RECORD EXCERPTS:
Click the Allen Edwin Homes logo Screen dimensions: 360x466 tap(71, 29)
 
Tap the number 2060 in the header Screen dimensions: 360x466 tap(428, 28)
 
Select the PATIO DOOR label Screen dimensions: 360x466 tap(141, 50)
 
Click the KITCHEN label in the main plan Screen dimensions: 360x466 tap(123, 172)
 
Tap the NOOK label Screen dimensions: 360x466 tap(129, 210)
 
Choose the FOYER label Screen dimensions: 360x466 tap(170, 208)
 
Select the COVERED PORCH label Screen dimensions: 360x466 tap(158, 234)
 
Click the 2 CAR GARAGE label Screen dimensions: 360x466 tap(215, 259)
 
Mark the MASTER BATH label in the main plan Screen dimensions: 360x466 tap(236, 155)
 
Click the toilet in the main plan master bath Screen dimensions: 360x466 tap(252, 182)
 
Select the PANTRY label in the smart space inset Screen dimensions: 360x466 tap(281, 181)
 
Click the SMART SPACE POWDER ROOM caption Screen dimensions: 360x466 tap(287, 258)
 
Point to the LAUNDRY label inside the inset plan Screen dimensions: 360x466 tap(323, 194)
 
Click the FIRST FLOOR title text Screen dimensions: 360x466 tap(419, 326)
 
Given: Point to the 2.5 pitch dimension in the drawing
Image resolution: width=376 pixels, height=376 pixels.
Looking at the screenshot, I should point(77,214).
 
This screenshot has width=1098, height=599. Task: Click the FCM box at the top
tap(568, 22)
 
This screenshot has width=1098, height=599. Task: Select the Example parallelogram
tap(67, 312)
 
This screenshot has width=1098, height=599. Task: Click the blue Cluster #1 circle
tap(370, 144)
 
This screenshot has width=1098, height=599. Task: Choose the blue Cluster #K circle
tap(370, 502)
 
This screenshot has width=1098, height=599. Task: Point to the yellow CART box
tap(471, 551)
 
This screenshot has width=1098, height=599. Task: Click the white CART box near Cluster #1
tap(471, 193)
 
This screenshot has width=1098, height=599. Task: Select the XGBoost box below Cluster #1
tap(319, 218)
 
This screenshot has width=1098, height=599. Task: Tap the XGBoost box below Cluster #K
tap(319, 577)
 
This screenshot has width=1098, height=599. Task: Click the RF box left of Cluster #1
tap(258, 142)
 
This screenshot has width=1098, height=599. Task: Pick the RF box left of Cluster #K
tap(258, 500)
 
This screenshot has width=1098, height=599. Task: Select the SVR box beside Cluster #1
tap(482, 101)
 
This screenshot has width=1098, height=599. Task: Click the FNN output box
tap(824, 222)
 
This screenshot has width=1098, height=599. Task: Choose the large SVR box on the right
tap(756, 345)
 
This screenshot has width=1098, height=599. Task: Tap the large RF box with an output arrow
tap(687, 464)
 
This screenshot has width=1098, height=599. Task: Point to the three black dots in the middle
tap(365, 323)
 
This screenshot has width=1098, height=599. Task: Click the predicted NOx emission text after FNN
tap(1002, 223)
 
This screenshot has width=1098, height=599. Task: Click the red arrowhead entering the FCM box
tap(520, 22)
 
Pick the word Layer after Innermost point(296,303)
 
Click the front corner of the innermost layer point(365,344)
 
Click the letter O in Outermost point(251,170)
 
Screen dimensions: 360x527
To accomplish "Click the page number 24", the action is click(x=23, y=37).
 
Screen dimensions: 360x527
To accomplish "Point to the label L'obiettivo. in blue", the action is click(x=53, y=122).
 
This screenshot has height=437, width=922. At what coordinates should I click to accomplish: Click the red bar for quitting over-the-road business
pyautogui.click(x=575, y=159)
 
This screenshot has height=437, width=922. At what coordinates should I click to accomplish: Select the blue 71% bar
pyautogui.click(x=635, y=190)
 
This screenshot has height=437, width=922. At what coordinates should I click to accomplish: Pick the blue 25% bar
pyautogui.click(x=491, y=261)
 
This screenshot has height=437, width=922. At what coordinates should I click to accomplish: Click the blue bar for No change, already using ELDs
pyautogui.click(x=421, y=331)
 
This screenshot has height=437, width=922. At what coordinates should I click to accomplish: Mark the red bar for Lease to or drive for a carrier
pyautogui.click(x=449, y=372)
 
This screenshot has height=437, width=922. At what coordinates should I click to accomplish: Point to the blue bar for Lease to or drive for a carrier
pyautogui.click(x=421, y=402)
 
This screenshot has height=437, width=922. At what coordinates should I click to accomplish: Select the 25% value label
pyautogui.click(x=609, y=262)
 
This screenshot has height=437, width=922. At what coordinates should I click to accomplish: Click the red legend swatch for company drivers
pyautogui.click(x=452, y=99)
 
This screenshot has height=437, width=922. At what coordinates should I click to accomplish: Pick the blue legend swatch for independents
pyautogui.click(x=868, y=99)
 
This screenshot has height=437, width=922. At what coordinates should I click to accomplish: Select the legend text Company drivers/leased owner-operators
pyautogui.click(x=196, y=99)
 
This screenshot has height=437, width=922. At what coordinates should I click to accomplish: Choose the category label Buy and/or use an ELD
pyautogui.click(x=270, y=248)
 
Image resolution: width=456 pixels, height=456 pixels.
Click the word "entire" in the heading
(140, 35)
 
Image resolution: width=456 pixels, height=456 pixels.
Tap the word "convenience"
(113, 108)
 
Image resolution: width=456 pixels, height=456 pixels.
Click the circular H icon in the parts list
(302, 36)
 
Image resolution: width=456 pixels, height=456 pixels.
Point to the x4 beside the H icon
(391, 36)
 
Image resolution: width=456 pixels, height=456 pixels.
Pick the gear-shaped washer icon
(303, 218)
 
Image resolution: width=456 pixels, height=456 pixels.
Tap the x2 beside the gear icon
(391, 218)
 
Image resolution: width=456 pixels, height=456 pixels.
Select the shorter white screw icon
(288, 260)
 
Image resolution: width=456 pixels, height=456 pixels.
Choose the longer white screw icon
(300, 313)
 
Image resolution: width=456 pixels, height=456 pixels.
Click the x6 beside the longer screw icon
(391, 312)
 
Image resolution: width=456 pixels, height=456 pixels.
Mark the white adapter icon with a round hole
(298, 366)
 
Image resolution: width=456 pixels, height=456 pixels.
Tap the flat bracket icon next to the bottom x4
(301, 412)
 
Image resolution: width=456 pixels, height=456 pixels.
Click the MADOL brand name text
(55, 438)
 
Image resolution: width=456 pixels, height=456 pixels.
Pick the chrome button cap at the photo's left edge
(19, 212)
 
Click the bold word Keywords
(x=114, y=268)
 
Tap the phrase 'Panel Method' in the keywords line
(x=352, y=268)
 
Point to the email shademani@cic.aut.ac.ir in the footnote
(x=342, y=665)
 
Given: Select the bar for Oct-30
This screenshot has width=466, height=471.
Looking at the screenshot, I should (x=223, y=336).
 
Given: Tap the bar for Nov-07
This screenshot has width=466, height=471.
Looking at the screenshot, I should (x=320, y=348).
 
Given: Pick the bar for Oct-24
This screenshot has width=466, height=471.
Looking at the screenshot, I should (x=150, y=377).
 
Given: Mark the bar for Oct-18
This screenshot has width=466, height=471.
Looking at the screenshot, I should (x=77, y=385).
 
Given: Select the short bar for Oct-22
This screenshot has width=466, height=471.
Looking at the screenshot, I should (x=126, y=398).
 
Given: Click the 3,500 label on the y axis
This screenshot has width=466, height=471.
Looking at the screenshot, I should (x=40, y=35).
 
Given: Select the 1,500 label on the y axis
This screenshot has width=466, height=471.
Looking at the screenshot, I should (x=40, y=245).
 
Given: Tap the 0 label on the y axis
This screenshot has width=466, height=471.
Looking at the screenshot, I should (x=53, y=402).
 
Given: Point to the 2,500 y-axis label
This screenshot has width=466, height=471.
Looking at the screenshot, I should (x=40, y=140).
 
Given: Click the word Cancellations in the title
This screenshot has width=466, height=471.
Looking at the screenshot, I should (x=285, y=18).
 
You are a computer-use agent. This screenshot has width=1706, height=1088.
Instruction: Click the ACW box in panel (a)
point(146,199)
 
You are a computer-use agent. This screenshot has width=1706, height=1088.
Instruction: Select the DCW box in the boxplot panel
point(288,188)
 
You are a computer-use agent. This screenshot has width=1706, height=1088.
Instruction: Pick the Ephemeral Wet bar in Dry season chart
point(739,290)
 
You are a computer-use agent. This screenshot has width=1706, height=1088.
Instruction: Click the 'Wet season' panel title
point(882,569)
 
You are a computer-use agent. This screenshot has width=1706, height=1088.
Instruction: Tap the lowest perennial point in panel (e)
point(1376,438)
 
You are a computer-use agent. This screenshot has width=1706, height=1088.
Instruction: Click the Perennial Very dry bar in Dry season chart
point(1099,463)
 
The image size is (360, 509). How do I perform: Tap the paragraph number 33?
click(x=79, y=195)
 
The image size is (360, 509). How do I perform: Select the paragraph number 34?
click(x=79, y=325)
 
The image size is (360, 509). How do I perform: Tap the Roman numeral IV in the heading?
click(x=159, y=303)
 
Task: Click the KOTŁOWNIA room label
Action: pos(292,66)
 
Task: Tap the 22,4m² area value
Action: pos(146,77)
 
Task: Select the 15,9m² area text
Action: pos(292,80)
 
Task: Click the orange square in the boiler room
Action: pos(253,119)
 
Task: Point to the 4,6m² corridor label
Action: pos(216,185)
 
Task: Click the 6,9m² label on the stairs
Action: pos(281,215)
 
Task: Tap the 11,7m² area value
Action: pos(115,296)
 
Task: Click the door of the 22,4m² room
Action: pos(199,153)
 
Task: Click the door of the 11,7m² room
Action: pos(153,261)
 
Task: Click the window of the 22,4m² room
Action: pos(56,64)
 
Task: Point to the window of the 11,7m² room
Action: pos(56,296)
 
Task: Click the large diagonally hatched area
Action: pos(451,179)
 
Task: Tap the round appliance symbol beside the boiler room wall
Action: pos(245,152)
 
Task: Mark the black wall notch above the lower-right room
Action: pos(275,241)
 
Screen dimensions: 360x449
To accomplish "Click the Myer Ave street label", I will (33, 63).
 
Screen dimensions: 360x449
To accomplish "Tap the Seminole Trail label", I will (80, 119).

GIVEN PROBLEM:
Rewrite the entries from the start through the line containing "Click the KITCHEN", changing each "label" to "caption" and leaving everything else as is.

CORRECT OUTPUT:
Click the Allen Edwin Homes logo Screen dimensions: 360x466 tap(71, 29)
 
Tap the number 2060 in the header Screen dimensions: 360x466 tap(428, 28)
 
Select the PATIO DOOR caption Screen dimensions: 360x466 tap(141, 50)
 
Click the KITCHEN caption in the main plan Screen dimensions: 360x466 tap(123, 172)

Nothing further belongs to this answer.